What is a surge test?

Surge voltage is a voltage pulse with which the test object is subjected to. A meaningful test is possible on stators, transformers and coils. A test on complete electric motors is only possible on pre-aligned permanent magnet motors, testing on squirrel cage motors is not useful.

What are the advantages compared to hipot testing?

With the surge voltage test the windings can be tested among each other and the windings against ground / housing. Insulation faults within the windings can also be detected. With a mere hipot test, the windings are tested against earth / housing, but not the windings among each other.

How is the surge voltage generated?

After connecting a charged capacitor with high voltage, the energy stored in the capacitor discharges into the inductance of the test object winding and back into the capacitor. This results in a sinusoidal curve, which is produced by the damped oscillation. Each inductance to be tested has a specific frequency and a characteristic amplitude curve.

How is it measured?

The surge test is currently carried out on our products at a voltage of max. 6 kV. In practice, there are two methods of measurement: the master curve method and the double pulse method:

• Double impulse:

Used for 1-phase coils / windings. Two pulses are applied to the DUT one after the other and these are compared. Flashovers and insulation faults are detected by means of the two curves. Incorrect numbers of windings cannot be detected.

• Master curve:

Recording of a master curve with a sample DUT. Incorrect numbers of windings are detected and a comparison of several windings (e.g. with a 3-phase DUT) is possible. Flashovers and insulation faults are detected by means of the curves.

How can the result of the test be evaluated?

The evaluation methods "Defect area", "Differential defect area" and "Tolerance band" are available.

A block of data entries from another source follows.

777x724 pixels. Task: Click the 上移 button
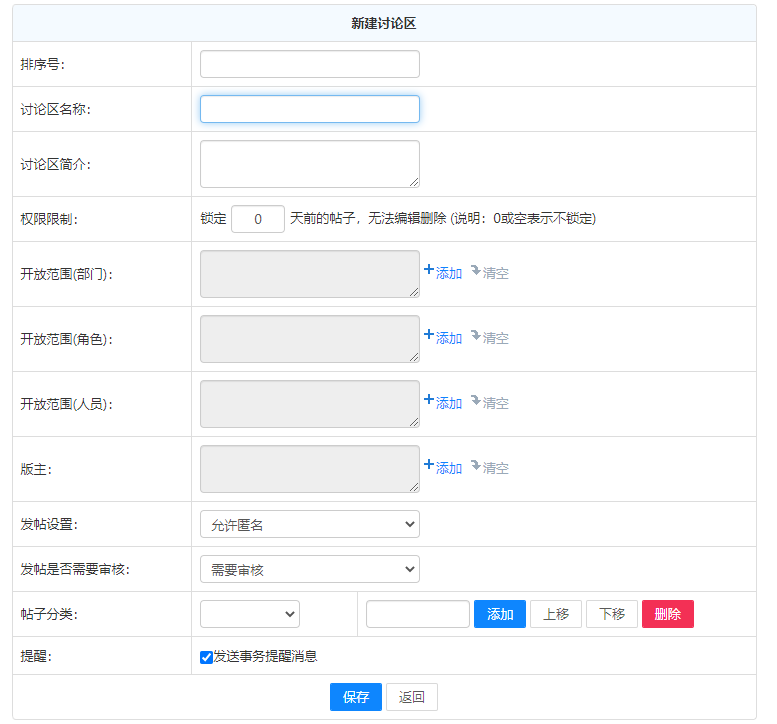click(x=555, y=614)
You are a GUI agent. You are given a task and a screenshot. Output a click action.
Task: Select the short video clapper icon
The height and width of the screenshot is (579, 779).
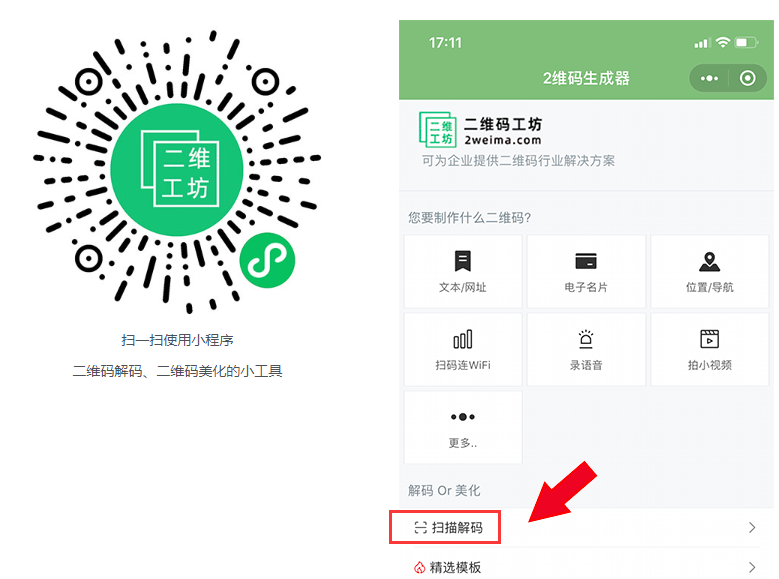(710, 340)
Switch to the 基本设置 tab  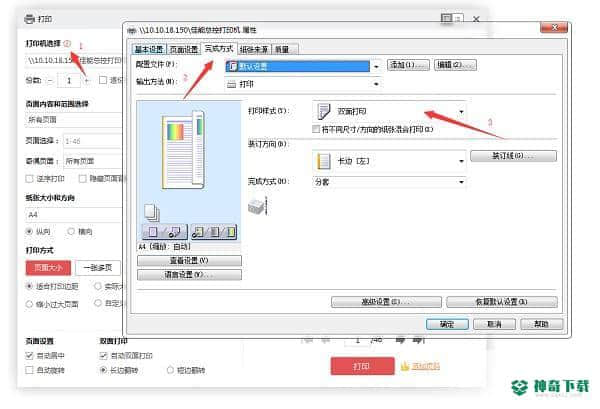[149, 49]
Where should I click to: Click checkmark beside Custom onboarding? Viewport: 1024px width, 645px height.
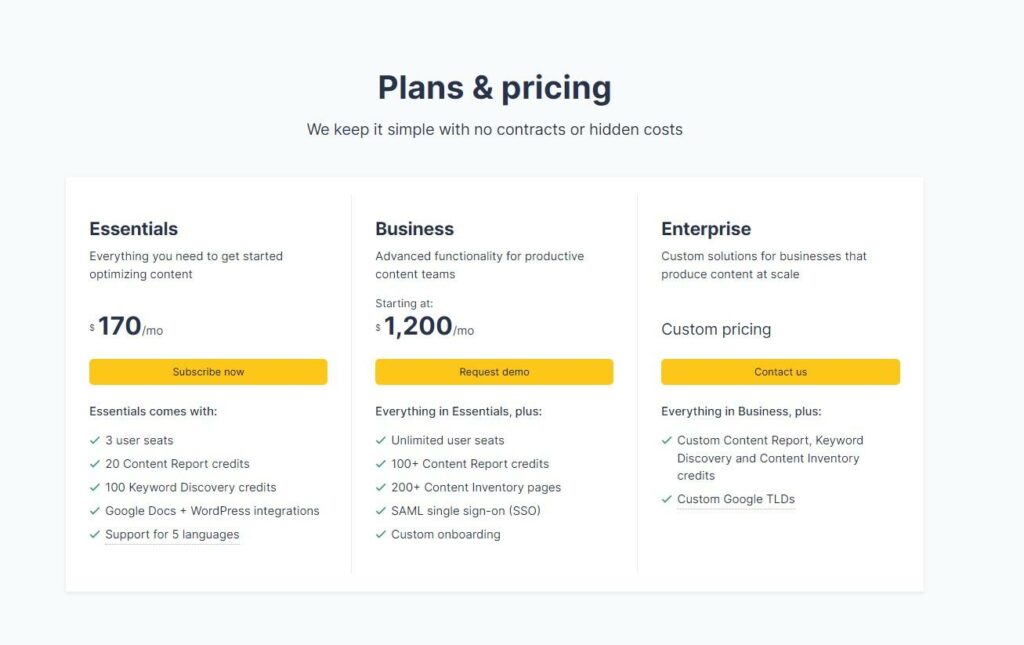pyautogui.click(x=381, y=534)
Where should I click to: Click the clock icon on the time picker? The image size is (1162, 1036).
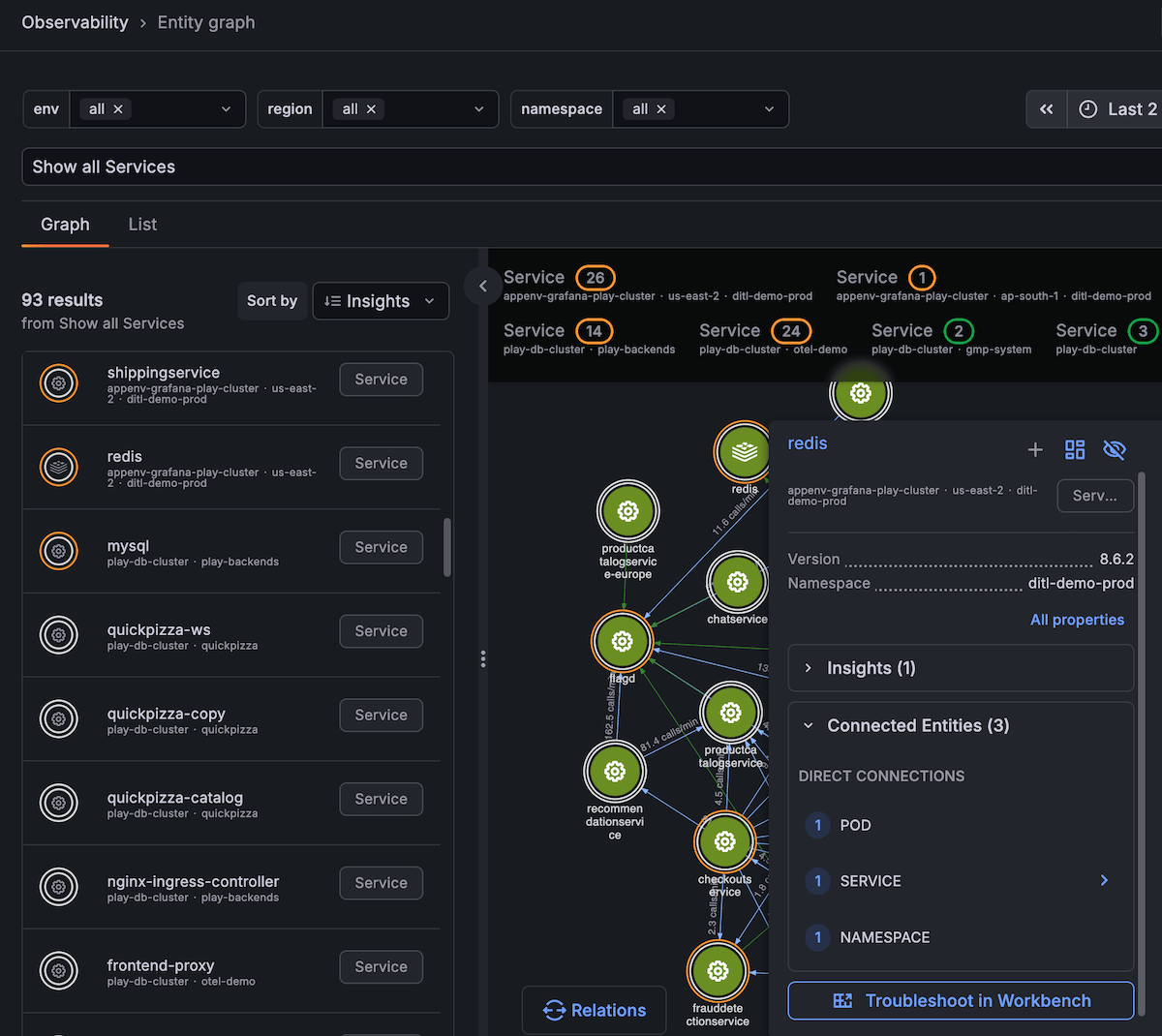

Evaluations are possible both with the "master curve method" and with the "double pulse comparison method".

Figure 1: wrong number of windings

If the DUT has a lower number of turns than the sample DUT, the oscillating circuit has a higher frequency. If there are too many windings, the opposite is true.
Figure 2: Short circuit between turns

The error pattern in the case of a short circuit of the windings is similar to that of a too low number of windings, but the curve is much more attenuated.
Figure 3: Wire breakage

When a wire breaks, the curve oscillates similar to the master curve, but is more damped and then stops abruptly.